DATA EXCERPTS section start
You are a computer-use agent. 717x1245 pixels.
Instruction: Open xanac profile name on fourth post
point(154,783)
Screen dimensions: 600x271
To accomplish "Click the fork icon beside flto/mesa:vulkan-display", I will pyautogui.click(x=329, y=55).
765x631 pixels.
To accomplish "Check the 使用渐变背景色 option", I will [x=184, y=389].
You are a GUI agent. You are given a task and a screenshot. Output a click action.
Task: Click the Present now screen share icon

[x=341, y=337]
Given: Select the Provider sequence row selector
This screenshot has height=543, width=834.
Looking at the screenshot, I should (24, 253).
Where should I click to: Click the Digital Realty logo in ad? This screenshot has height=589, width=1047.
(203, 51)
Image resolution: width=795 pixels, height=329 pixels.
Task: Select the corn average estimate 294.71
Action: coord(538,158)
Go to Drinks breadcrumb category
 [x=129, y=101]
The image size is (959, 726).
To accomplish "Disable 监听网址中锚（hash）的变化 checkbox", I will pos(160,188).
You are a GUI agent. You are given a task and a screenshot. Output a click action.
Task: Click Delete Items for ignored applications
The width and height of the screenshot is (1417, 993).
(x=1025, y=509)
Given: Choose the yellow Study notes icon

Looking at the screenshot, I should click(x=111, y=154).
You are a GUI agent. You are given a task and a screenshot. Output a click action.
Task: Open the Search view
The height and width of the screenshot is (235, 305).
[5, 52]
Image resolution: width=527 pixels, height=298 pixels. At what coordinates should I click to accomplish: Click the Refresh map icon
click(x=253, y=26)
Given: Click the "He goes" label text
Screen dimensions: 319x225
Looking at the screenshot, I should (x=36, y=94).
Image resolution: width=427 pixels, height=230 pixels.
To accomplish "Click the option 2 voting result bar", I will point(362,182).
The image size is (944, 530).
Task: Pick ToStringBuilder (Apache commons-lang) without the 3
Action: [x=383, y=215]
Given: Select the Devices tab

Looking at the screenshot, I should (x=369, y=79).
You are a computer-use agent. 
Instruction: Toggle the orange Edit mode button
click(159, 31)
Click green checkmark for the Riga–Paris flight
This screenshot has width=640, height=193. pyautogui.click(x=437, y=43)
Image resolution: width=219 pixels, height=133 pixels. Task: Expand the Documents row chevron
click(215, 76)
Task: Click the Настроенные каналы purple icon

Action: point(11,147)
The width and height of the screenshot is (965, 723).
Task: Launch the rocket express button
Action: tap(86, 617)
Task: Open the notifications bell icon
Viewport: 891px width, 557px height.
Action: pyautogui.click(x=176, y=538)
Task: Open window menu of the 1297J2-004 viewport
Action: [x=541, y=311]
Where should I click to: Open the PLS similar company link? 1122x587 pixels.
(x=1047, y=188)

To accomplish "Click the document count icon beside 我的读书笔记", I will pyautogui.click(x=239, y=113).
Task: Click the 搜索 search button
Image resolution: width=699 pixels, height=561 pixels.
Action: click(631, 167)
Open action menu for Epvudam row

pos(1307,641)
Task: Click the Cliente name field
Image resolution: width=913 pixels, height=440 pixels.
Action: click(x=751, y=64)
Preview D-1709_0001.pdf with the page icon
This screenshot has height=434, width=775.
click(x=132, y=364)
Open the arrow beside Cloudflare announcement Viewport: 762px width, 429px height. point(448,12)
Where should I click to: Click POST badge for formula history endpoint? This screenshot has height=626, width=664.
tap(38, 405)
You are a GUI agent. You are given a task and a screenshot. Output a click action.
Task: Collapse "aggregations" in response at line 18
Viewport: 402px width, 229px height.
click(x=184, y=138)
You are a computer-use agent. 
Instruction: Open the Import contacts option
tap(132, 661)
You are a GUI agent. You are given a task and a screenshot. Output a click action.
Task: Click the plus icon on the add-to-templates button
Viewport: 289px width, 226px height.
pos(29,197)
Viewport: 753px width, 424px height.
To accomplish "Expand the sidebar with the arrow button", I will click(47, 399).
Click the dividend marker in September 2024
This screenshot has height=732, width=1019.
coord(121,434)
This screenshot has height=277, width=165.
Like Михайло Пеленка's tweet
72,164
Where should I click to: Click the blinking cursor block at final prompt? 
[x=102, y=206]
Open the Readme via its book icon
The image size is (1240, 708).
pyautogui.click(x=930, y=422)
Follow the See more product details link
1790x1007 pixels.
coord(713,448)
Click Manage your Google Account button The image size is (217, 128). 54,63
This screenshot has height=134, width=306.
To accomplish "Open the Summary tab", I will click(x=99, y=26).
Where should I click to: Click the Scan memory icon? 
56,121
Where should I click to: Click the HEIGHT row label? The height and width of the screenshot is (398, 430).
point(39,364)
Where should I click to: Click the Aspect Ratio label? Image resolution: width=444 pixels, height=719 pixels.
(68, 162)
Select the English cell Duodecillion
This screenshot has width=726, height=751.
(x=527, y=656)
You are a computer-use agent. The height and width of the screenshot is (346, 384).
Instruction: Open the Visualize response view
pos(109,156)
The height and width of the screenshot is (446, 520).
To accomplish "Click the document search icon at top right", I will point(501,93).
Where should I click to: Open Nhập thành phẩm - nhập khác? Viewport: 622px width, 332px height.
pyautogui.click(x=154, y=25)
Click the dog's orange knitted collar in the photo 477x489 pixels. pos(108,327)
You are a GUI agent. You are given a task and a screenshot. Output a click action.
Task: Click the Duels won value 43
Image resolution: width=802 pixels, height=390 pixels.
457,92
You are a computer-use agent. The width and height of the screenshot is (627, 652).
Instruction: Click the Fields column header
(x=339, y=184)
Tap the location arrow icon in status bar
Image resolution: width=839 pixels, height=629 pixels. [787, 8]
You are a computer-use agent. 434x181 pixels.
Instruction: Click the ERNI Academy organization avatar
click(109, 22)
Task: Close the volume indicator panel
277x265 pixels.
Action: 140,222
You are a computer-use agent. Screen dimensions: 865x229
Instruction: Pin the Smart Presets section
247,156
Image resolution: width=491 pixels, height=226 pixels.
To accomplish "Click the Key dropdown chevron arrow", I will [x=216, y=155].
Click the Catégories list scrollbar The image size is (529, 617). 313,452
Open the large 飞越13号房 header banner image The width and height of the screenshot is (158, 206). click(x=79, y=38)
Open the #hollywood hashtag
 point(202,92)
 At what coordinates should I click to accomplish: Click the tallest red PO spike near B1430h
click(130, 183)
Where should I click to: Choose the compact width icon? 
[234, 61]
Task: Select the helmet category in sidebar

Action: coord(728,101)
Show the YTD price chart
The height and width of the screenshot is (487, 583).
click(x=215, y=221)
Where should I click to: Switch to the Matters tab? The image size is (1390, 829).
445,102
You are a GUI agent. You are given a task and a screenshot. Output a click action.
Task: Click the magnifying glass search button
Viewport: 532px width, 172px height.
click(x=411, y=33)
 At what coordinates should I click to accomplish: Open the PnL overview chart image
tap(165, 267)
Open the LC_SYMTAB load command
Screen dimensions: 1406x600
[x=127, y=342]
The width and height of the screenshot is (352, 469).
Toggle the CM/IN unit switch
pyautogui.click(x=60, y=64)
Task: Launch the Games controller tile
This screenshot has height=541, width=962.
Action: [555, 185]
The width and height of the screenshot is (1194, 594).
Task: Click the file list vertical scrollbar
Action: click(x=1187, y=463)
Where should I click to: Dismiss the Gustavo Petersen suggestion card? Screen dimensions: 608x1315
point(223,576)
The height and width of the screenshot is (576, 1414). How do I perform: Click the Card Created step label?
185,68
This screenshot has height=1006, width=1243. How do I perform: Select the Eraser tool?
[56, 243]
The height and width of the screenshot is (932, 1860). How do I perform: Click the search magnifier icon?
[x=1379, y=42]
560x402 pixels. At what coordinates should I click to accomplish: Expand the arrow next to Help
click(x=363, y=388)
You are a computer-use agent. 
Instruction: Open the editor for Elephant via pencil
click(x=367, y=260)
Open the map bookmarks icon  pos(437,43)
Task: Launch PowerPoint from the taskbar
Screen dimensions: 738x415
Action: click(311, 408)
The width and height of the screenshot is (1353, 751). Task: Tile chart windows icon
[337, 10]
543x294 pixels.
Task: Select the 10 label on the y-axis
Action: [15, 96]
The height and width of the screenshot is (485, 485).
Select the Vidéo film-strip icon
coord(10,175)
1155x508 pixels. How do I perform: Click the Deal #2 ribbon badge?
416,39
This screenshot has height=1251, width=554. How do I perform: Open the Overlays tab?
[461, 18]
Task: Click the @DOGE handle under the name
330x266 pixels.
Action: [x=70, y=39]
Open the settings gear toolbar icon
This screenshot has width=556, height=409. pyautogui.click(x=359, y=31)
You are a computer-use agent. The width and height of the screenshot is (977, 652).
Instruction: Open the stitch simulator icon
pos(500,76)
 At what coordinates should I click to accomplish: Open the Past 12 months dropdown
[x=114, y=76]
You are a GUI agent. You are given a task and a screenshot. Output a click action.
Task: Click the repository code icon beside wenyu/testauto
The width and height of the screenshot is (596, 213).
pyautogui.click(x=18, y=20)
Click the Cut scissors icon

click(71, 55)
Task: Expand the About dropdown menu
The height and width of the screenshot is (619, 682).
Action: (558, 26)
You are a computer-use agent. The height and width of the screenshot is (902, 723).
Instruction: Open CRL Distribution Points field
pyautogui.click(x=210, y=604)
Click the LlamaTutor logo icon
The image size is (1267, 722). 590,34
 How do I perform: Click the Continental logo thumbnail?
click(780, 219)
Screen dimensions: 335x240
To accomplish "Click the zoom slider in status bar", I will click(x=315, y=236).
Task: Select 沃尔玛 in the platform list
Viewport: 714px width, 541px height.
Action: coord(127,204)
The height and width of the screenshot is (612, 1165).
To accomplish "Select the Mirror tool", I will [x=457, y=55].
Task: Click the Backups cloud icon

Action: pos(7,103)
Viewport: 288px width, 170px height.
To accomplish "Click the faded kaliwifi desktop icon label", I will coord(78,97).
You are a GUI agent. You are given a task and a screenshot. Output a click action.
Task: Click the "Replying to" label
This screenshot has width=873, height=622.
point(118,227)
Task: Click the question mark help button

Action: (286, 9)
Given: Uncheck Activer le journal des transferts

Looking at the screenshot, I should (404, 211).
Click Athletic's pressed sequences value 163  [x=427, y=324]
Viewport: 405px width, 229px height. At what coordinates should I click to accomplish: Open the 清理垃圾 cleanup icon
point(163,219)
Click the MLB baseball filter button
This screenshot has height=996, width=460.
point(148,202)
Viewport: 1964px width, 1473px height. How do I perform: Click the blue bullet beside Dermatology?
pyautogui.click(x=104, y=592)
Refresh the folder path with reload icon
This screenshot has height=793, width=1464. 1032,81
DATA EXCERPTS section end
_WORK ORDER_: Please return each line of the data above in which the word "value" occurs.

_FINAL ANSWER_:
Task: Click the Duels won value 43
Click Athletic's pressed sequences value 163  [x=427, y=324]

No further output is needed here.